“Yet so it is, princess,” says Évandre gently.
“Don’t worry,” says Corvin dryly. “Life’s not all it’s made out to be. At least that's what I've observed. We have never been alive and were perfectly happy.”
I hardly hear him. Somewhere inside the cold shell of my body I’m still here, but I can’t make my limbs work. I can’t form my lips to the shape of words any longer.
I’m barely conscious of Raban lifting me and carrying me back over to my nest. He lays me down, but I don’t feel the scratchy leaves or the cold wind anymore.
I don’t feel hunger. I beat off that spider monster with only a log.
Then I think of Alaric’s cold touch.
His unearthly blue eyes.
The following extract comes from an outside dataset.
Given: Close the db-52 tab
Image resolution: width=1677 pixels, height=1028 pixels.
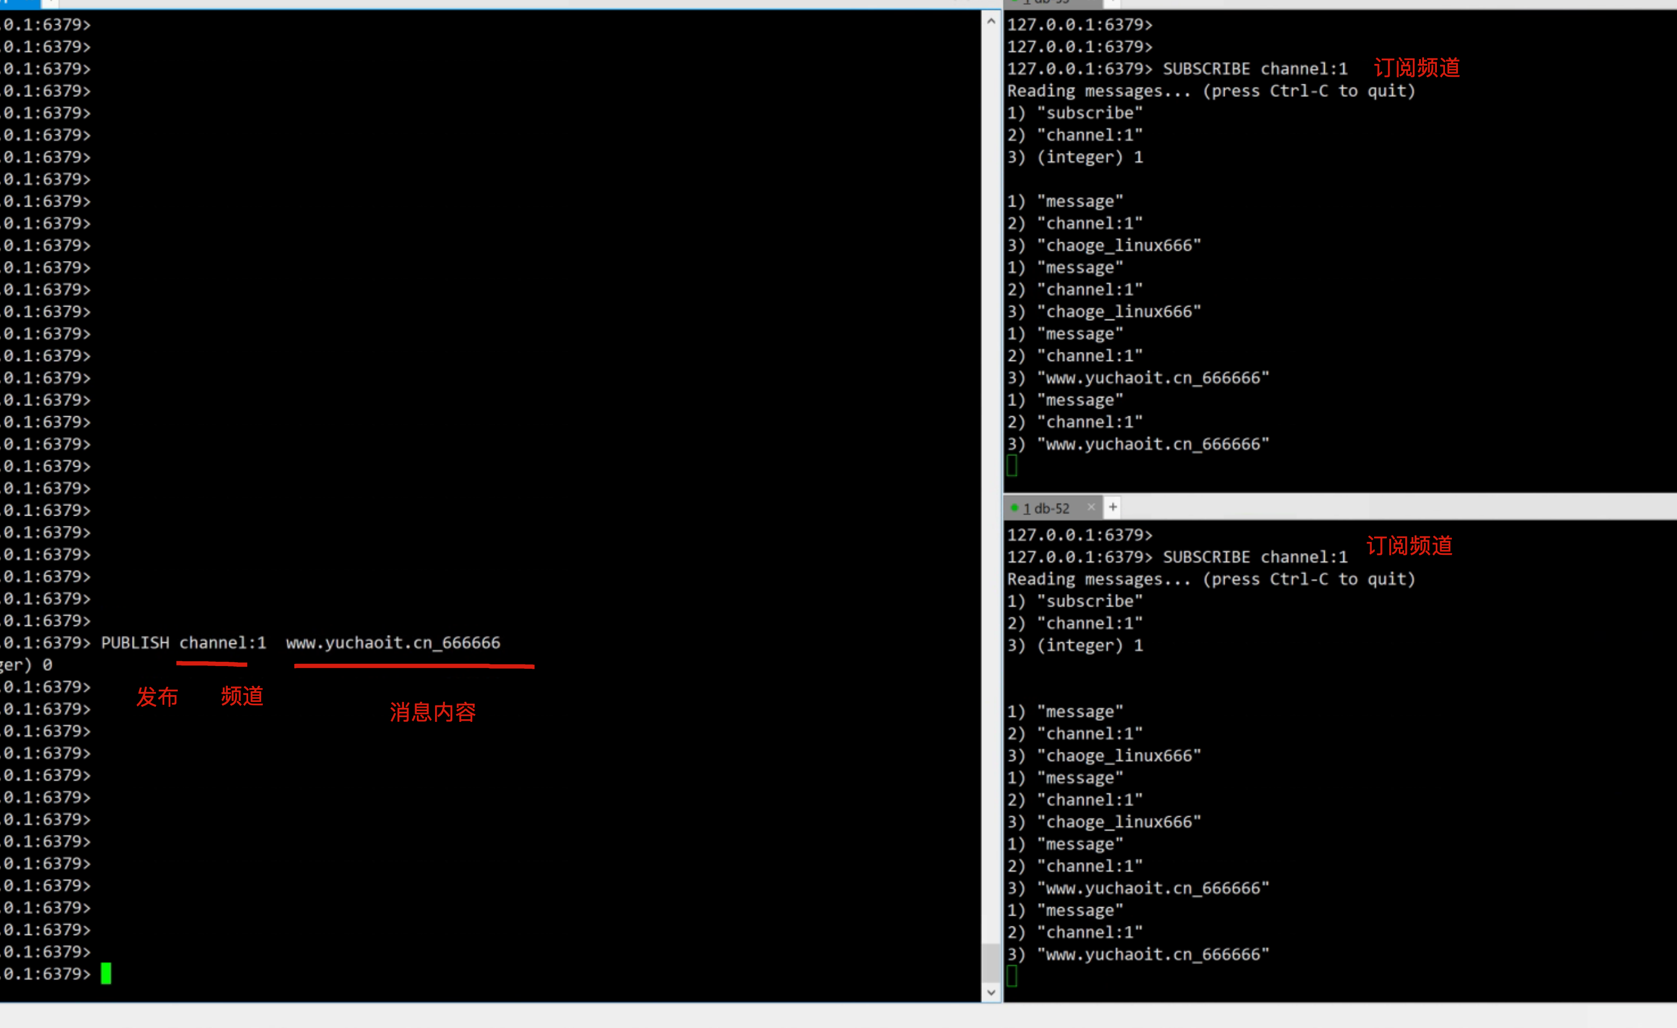Looking at the screenshot, I should tap(1091, 508).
His impenetrable strength.
“What have you done to me?” I whisper.
“Shhh.” Someone wraps me with a blanket.
A wet doggy nose nudges at my hand.
“You’ll be alright, princess, you will see,” Raban says.
“We will take care of you,” says Corvin.
Alaric
What in damnation am I supposed to do now?
The queen commanded me to return with Guinevere’s heart. By rights I should not be able to disobey, since she holds my phylactery, but there just may be a way I can slither out of this like a serpent down a hole. So long as she believes the heart I present to her is the girl’s, then I have obeyed her.
The closest thing to a human heart is a sow’s heart. A wild boar won’t do. The heart would be too large. It will have to be a domestic pig. Even then I’m not certain it will work.
Unwilling to think about the alternative, I spur Tharrok into a canter and lean down to speak into his ear. “Carry me swiftly. There is more to do before dawn. Serve me well and you will rest next hunt.”
He tosses his head indignantly, but unlike me he cannot be perpetually in motion. My stallion needs sleep and good fodder, even if his master does not.
Even in the predawn, still the town stirs. Puffs of white hang from the breath of tired villeins, dragging themselves from their warm beds to start another day. A rooster tucks its head beneath one wing, not yet ready to announce the morn. A mangy dog sniffs a pile of refuse beside a rundown cottage.
In their stall, three fat pigs lie in an orderly line, pressed against each other’s rounded body for warmth. They squeal with alarm when I vault the fence and my boots squelch in the mud of their pen. The closest sow is the smallest, the most likely to have a heart the right size.
As I draw my long knife, a voice draws my attention from behind. “Please, sir. That pig is destined for the queen’s table on Sunday. I will lose my holding if she doesn’t get what she wants.”
I turn to see a cowering man dressed in tatty gray and brown rags, looking at me imploringly. He’s right, I have no doubt. Melantha would be no less ruthless with these simple peasants than she is the highborn servants she surrounds herself with. Not that this is any concern of mine, yet the knife twists in my gut anyway. I’ve done enough harm today.
A vision of Guinevere’s pretty face, distorted in agony with my blade in her chest, sears me, and I grimace.
“Please.”
“I need only the heart.”
The man wrings gnarled hands together. “If I slaughter the beast now, the meat will sour before Sunday.”
I nod slowly. “Then let me take it now, and I shall replace her before then.”
It’s clear from the man’s expression that he doesn't believe me. Why should he? “Sir, I’m a simple serf. I cannot stop you if you’ve a mind to take anything of mine. Look at me. I’d have as much luck fighting a monster from the woods. But if you deceive me, may the stone god curse you.”
I laugh. I doubt the stone god could do more to me than I did to myself, but to the man I say, “I will not do you wrong.”
Shaking his head, he steps back, offering no more protest as I withdraw my knife and take the sow. When the body is cooling and gutted, I try to leave the meat for the man’s table, but he shakes his head. “It ain’t worth the punishment. No one around here who values his life will risk eating good meat like that. No, you may as well take it with you.”